The temptation in every age of the Church is to try to get along with Caesar. And it’s very true: Scripture tells us to respect and pray for our leaders. We need to have a healthy love for the countries we call home. But we can never render unto Caesar what belongs to God. We need to obey God first; the obligations of political authority always come second. We cannot collaborate with evil without gradually becoming evil ourselves. This is one of the most vividly harsh lessons of the 20th century. And it’s a lesson that I hope we have learned.
That brings me to my third and final point today: We live in a time when the Church is called to be a believing community of resistance. We need to call things by their true names. We need to fight the evils we see. And most importantly, we must not delude ourselves into thinking that by going along with the voices of secularism and de-Christianization we can somehow mitigate or change things. Only the Truth can set men free. We need to be apostles of Jesus Christ and the Truth he incarnates.
So what does this mean for us as individual disciples? Let me offer a few suggestions by way of a conclusion.

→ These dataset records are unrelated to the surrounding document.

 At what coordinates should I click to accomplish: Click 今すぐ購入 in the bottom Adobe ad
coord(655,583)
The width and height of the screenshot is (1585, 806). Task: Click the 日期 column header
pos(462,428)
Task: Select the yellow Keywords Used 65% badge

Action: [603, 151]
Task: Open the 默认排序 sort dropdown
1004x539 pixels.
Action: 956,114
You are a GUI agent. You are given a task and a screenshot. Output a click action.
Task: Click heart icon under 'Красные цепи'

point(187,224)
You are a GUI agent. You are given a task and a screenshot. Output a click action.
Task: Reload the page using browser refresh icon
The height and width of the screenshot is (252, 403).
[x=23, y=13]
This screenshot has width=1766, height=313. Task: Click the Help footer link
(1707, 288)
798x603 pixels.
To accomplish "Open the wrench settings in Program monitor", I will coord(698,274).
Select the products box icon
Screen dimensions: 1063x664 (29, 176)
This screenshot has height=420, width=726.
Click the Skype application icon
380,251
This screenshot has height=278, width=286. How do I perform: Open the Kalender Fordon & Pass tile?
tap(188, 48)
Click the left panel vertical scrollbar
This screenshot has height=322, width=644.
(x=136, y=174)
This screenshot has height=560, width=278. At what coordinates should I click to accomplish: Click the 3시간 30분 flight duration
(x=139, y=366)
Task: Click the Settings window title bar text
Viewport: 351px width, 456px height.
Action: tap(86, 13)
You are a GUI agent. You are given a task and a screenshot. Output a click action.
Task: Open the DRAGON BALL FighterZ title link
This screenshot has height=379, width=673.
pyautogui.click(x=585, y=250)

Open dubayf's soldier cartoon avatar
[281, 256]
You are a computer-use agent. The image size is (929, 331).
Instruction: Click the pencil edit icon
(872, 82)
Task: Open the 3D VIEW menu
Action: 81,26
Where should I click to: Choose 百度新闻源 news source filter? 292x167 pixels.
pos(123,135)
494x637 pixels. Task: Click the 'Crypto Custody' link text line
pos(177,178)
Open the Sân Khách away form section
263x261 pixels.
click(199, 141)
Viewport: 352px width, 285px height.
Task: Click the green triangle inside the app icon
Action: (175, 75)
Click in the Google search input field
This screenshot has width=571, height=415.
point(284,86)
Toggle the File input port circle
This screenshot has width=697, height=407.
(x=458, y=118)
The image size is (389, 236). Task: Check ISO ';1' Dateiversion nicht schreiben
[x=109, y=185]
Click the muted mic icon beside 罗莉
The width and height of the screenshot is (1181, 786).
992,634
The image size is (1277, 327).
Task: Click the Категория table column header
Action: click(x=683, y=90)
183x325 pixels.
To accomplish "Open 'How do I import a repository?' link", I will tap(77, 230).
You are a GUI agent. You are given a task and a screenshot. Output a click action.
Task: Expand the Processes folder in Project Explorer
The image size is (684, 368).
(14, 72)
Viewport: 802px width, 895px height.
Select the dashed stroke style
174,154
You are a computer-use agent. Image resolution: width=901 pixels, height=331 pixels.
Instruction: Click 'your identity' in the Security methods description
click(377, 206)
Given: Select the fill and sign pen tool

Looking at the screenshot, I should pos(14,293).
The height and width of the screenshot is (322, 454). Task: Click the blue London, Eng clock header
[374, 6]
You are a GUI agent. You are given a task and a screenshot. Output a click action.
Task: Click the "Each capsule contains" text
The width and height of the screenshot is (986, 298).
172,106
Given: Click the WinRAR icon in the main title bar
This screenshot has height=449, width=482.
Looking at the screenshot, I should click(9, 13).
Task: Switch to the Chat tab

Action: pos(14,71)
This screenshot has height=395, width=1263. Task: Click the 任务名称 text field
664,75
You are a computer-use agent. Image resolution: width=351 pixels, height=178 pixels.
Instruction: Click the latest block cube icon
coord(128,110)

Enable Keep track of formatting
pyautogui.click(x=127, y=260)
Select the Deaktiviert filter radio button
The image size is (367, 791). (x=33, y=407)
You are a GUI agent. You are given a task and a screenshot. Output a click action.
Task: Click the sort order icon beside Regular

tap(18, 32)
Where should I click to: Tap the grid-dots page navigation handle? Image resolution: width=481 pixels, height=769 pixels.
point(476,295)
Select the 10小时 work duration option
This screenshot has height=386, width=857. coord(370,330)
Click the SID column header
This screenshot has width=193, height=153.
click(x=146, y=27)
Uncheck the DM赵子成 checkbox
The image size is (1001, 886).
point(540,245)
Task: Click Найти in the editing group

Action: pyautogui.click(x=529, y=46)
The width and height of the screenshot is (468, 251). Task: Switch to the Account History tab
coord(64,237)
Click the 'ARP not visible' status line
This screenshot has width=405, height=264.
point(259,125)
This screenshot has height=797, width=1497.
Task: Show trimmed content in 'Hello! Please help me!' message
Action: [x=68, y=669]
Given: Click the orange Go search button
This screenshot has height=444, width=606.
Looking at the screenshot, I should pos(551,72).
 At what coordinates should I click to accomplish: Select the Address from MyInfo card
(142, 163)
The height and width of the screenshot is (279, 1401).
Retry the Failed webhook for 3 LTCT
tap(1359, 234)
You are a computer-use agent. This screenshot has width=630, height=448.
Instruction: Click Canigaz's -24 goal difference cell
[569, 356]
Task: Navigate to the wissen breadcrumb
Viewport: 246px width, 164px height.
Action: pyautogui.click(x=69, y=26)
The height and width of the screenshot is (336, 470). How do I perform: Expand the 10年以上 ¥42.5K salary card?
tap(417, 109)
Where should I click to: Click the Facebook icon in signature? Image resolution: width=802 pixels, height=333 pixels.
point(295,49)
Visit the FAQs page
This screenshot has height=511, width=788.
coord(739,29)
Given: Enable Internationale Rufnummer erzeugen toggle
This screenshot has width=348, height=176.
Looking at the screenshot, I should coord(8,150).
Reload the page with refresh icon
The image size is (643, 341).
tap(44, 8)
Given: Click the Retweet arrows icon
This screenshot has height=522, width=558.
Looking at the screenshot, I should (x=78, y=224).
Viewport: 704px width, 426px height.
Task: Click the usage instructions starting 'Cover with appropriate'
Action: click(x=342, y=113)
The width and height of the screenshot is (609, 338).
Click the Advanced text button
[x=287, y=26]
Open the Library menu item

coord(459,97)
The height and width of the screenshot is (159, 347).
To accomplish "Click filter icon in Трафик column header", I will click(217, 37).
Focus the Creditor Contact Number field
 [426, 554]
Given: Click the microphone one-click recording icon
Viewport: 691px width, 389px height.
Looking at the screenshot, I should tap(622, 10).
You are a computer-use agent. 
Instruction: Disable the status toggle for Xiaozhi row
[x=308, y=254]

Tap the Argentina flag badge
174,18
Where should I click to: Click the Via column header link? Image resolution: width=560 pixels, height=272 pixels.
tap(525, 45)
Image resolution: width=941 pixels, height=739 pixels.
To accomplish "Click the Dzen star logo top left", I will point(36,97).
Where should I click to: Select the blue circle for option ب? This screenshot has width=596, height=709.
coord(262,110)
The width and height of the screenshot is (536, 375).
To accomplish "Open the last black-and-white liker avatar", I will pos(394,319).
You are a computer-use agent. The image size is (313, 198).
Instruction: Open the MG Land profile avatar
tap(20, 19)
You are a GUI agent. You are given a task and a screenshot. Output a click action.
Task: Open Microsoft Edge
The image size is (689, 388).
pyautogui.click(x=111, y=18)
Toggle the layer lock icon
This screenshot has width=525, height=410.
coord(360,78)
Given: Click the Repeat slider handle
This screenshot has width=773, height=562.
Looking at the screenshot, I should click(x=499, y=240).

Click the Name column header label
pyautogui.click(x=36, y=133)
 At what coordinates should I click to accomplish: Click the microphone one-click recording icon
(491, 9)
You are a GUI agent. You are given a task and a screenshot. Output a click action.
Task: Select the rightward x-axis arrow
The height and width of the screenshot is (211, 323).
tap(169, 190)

My first suggestion comes again from the great witness against the paganism of the Third Reich, Dietrich Bonhoeffer: “The renewal of the Western world lies solely in the divine renewal of the Church, which leads her to the fellowship of the risen and living Jesus Christ.”7
The world urgently needs a re-awakening of the Church in our actions and in our public and private witness. The world needs each of us to come to a deeper experience of our Risen Lord in the company of our fellow believers. The renewal of the West depends overwhelmingly on our faithfulness to Jesus Christ and his Church.
We need to really believe what we say we believe. Then we need to prove it by the witness of our lives. We need to be so convinced of the truths of the Creed that we are on fire to live by these truths, to love by these truths, and to defend these truths, even to the point of our own discomfort and suffering.
We are ambassadors of the living God to a world that is on the verge of forgetting him. Our work is to make God real; to be the face of his love; to propose once more to the men and women of our day, the dialogue of salvation.
The lesson of the 20th century is that there is no cheap grace. This God whom we believe in, this God who loved the world so much that he sent his only Son to suffer and die for it, demands that we live the same bold, sacrificial pattern of life shown to us by Jesus Christ.
The form of the Church, and the form of every Christian life, is the form of the cross. Our lives must become a liturgy, a self-offering that embodies the love of God and the renewal of the world.
The great Slovak martyrs of the past knew this. And they kept this truth alive when the bitter weight of hatred and totalitarianism pressed upon your people. I’m thinking especially right now of your heroic bishops, Blessed Vasil Hopko and Pavel Gojdic, and the heroic sister, Blessed Zdenka Schelingová.
We need to keep this beautiful mandate of Sister Zdenka close to our hearts:
“My sacrifice, my holy Mass, begins in daily life. From the altar of the Lord I go to the altar of my work. I must be able to continue the sacrifice of the altar in every situation. … It is Christ whom we must proclaim through our lives, to him we offer the sacrifice of our own will.”8
Let us preach Jesus Christ with all the energy of our lives. And let us support each other -- whatever the cost -- so that when we make our accounting to the Lord, we will be numbered among the faithful and courageous, and not the cowardly or the evasive, or those who compromised until there was nothing left of their convictions; or those who were silent when they should have spoken the right word at the right time. Thank you. And God bless all of you.